According to Netanyahu, he based his own policy on this concept expressed by Jabotinsky in 1923, and bequeathed to Netanyahu by his father. Netanyahu speaks of military power, economic power – “hard power” – to ensure Israel’s fortitude, and this in addition to “soft power,” which involves cultural values, morality and democracy, but which is useless – according to him – in the defeat of the forces of evil, without the hard power.

With all due respect, Jabotinsky was speaking in theoretical terms, while Ben-Gurion – who is ignored by Bibi – was a leader who implemented this concept as leader of the Zionist movement, the Yishuv, and then as first prime minister of the State of Israel. But Netanyahu would like us to believe that before he was first elected as prime minister in 1996, Israel was a weak, primitive state, lacking a modern military force (including a nuclear capability), without any sophisticated industries – a third world state.

His son Yair stated in an interview with Rabbi Shmuley Boteach almost three years ago that “[my father] took a country back in the 1990s that, besides the existential threat that it was in, was in horrible economic [shape], it was pretty much a Soviet-style economy, socialist-primitive economy. No exports, for example, besides oranges or something like this. It was very isolated in the world.

“Obviously, the main reason Israel was isolated in the world was because it was weak. Nobody wants to be friends with the weak.... So, he has changed the economy of Israel to a capitalist, free-market, prosperous economy....” Bibi didn’t bother to correct him.

So perhaps Netanyahu is aiming at his own camp, where allegedly there are “hundreds of thousands” of Likud supporters who are not planning to go out to vote on November 1, for no particular reason. Here the question is whether these hundreds of thousands – or more likely, tens of thousands – will bother to spend close to NIS 100 on a book, and read 589 pages devised to convince them to devote 30 minutes to going out to the polling stations next week.

Perhaps Netanyahu should have devoted several pages in his book to offering a realistic policy for reducing prices (how about trying to convince his good friend Vladimir Putin to stop his attempt to conquer the Ukraine?), or for investing efforts and funds in strengthening Israel’s “soft power,” in which, according to the annual US News & World Report Best Countries survey, which Netanyahu continuously quotes, Israel’s position in the world is pretty gloomy.

True, until several years ago, Israel held eighth position in the world in hard power terms for several years running, and for which Netanyahu takes full credit, but it is in as low as 70th and 80th place in some other components of the survey.

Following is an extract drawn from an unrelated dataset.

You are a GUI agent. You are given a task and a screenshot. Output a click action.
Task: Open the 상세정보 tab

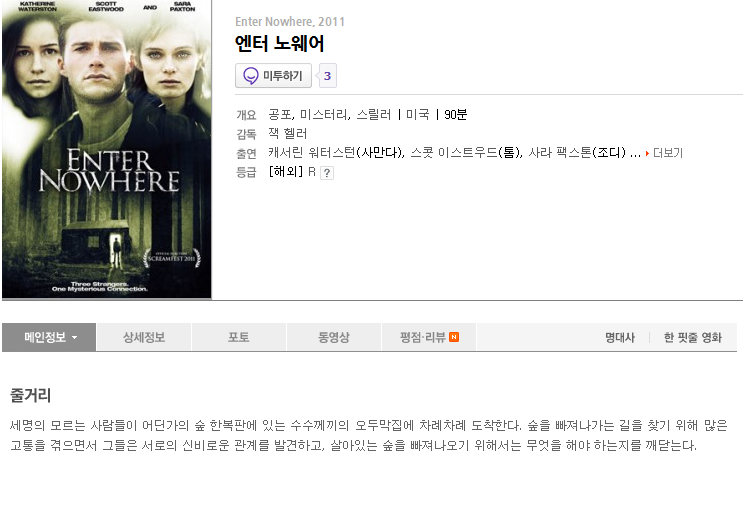point(144,337)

In short, it is doubtful whether Netanyahu’s autobiography will have any sort of effect on any of the voters. In fact, in recent weeks opinion polls have shown the Likud losing votes to the Religious Zionist Party.

A cartoon that appeared in one of the dailies last Friday showed an agitated Bibi standing in front of the results of a poll, and Itamar Ben-Gvir – leader of Otzma Yehudit – with an insolent expression on his face, saying to him “go on writing books.”

The voters who are shifting their support from Bibi to Ben-Gvir are not interested in the former’s self-praise and glorification, but, rather, in the latter’s provocative style and extreme positions.

The rest of us – who wouldn’t dream of ever voting for Bibi – would have preferred a more sincere and historically accurate memoir from someone who certainly has a story to tell.

The writer worked in the Knesset for many years as a researcher and has published extensively both journalistic and academic articles on current affairs and Israeli politics. Her most recent book is Israel’s Knesset Members – A Comparative Study of an Undefined Job, published by Routledge.